For landlords: use a template TA from a Singapore conveyancing lawyer (not a generic internet template). Check the tenant’s pass status throughout the lease. Inspect the unit twice during a 24-month lease — once at month 6, once at month 18 — with proper notice. Reply in writing to repair requests. The landlord’s deposit deduction is much harder to defend in the SCT if the inspection trail is thin.
What might come next
The Ministry of National Development has been studying the case for codifying residential tenancy law in Singapore — the United Kingdom, Australia and several jurisdictions in continental Europe have moved in this direction. As at April 2026, no draft Bill has been tabled. The likeliest medium-term reforms are: a statutory deposit scheme along the lines of the UK Tenancy Deposit Scheme; a standard tenancy agreement template published by URA or HDB; and clearer rules on the deductibility of fair wear and tear. None of these are imminent, but landlords and tenants who structure their TAs around the existing market norms are well-positioned for any future statutory framework.
Frequently asked questions
Who pays the property agent’s commission?
Singapore market practice is that each side pays its own agent. The landlord pays the landlord’s agent (typically 1 month of annual rent on a 24-month lease, half a month on a 12-month lease). The tenant typically pays the tenant’s agent only on shorter or smaller-rent leases (under S$3,500/month) where the landlord’s agent’s fee is too thin to share. CEA’s Code of Ethics and Professional Client Care requires written disclosure of who pays whom before any signing.
Can a tenant break the lease before the diplomatic clause activates?
Only if the landlord agrees, or if the landlord is in fundamental breach (uninhabitable conditions, refusal to make repairs, harassment). Otherwise, an early termination is a breach of contract. The tenant remains liable for rent until the landlord re-lets the unit; the security deposit is forfeited; the original agent’s commission is clawed back pro-rata. Most landlords are willing to release a tenant if a replacement tenant on equivalent terms is presented.
Can the landlord enter the property without notice?

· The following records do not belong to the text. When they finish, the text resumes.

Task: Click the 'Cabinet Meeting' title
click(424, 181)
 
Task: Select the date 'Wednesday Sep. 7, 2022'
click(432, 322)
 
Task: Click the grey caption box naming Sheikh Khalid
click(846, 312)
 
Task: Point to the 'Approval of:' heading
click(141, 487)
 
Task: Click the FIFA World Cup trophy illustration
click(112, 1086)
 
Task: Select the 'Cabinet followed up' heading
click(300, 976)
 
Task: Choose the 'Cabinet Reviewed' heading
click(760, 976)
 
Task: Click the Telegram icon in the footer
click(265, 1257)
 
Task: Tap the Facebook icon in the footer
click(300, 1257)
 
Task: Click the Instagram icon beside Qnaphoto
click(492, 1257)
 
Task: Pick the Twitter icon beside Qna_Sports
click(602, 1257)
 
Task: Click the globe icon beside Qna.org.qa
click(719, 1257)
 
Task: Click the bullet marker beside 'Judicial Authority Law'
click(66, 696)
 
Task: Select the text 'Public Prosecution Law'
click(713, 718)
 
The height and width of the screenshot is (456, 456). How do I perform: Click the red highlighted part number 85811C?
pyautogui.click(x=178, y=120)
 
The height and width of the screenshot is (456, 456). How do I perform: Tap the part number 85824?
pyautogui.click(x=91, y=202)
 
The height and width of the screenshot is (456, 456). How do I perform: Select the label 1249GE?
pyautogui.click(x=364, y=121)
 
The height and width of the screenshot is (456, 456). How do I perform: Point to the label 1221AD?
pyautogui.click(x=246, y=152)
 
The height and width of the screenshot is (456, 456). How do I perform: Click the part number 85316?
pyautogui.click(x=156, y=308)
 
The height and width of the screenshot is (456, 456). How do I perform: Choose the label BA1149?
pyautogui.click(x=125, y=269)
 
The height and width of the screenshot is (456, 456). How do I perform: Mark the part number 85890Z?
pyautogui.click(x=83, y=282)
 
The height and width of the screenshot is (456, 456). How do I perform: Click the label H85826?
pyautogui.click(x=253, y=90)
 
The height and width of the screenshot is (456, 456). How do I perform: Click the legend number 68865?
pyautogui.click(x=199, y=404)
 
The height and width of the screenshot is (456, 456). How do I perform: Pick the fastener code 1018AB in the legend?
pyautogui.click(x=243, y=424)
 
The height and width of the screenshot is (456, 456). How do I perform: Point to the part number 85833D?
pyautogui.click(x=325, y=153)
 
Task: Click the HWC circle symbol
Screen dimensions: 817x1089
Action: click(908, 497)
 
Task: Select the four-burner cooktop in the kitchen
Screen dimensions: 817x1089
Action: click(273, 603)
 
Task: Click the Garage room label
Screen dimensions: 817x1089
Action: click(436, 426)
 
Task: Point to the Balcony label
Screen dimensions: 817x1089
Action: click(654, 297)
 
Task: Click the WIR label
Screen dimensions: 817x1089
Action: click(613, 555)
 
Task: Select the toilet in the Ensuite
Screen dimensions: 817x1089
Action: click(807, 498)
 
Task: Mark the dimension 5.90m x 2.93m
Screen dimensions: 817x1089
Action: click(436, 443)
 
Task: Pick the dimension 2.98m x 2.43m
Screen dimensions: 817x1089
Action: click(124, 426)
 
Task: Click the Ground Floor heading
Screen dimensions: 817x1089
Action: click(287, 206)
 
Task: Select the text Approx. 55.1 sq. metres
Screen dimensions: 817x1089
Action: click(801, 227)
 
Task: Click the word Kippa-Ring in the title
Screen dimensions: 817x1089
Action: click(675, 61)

No. The TA grants the tenant exclusive possession. The landlord may enter only with reasonable notice (typically 24 hours in writing) and at reasonable times, except in emergencies (fire, flood, gas leak). Repeated unannounced visits are a breach of the covenant for quiet enjoyment and can support a tenant’s claim for damages.
What if the tenant has overstayed or won’t leave?

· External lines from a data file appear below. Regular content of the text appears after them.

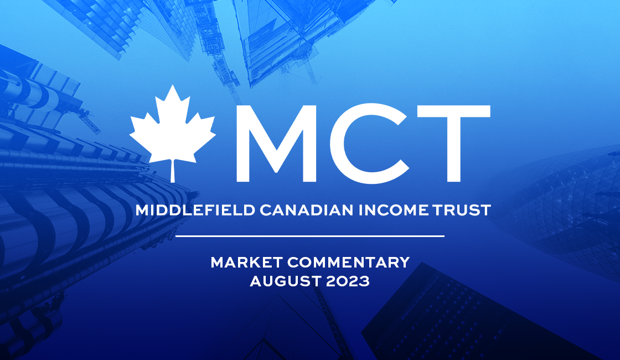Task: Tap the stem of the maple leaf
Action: [172, 171]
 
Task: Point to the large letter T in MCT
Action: [454, 143]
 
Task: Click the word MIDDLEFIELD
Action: [195, 210]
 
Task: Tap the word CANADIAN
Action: [307, 210]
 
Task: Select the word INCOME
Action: [394, 210]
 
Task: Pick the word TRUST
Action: [462, 210]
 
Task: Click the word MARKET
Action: [246, 263]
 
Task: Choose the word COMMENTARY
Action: [348, 263]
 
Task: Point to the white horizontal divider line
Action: [309, 236]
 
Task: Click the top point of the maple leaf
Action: [172, 85]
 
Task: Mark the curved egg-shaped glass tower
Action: [561, 198]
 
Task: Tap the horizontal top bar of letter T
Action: [454, 111]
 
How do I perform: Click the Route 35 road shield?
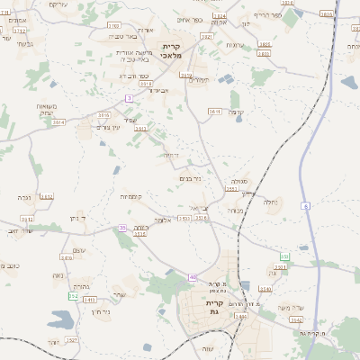122,229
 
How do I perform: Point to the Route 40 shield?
193,276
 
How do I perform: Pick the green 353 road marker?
284,256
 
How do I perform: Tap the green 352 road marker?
73,295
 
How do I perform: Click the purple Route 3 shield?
130,97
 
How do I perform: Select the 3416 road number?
67,257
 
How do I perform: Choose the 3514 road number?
58,122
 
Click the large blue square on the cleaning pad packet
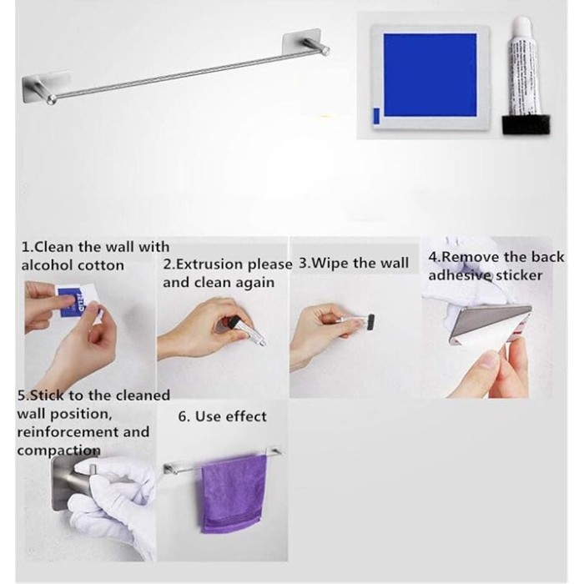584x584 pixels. (430, 75)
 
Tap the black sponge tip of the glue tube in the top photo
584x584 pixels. (526, 125)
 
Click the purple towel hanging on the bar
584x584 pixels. (234, 494)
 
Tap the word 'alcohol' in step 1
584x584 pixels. (48, 265)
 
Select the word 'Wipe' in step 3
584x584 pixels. (330, 263)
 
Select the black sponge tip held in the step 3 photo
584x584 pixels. (370, 322)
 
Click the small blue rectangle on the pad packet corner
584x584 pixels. (376, 116)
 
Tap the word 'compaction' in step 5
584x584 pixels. (59, 451)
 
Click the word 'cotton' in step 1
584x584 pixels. (101, 265)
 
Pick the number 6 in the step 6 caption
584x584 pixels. (183, 416)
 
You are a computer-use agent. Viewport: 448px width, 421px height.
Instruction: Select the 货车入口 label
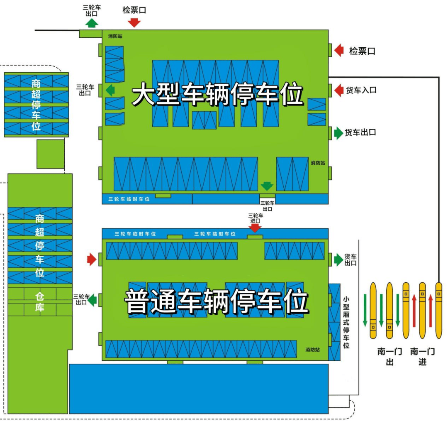coord(361,90)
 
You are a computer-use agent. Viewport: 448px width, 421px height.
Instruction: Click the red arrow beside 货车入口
coord(339,90)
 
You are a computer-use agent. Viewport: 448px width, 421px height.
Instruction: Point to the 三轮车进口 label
coord(256,218)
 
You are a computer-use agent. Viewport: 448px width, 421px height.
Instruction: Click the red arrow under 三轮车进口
coord(255,228)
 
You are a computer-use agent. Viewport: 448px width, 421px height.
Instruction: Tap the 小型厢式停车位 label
coord(346,322)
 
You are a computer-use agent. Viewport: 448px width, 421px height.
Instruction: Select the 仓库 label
coord(40,302)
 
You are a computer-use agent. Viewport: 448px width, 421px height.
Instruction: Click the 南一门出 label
coord(389,357)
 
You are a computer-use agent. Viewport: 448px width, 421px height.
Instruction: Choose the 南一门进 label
coord(422,357)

Self-help eviction is unlawful in Singapore. The landlord must give the contractual notice (or, if the lease has expired, a notice to quit), and if the tenant still does not leave, file for a Writ of Possession at the State Courts. Locking the tenant out, removing belongings, or cutting utilities is a criminal offence under the Protection from Harassment Act 2014 and the Distress Act 1872.
Does GST apply to residential rent?
No. Residential rent is exempt from GST under the Fourth Schedule to the GST Act. GST applies only to commercial leases — and only when the landlord is GST-registered (i.e., turnover above S$1 million in a 12-month period).

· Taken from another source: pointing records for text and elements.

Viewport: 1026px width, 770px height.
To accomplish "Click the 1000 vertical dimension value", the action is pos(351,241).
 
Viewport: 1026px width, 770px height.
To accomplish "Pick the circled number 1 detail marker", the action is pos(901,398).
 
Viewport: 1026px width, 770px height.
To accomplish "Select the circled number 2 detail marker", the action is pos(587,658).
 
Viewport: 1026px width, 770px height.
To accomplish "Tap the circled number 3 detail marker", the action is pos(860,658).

Can a tenant sub-let to a third party?
Only with the landlord’s written consent. Most TAs have an express anti-subletting clause. Even where consent is given, the head tenant remains liable to the landlord for the sub-tenant’s behaviour, rent and damage. For HDB rentals, all sub-letting must additionally have HDB approval; unauthorised sub-letting is a serious offence and can result in compulsory acquisition of the flat.
Is a verbal lease enforceable?
A verbal residential lease for 3 years or less is technically enforceable under the Conveyancing and Law of Property Act, but in practice it is almost impossible to prove the terms. For any lease over 3 years, the law requires a written, signed deed, registered with the Singapore Land Authority. As a landlord or tenant, you should never proceed without a written, e-stamped TA.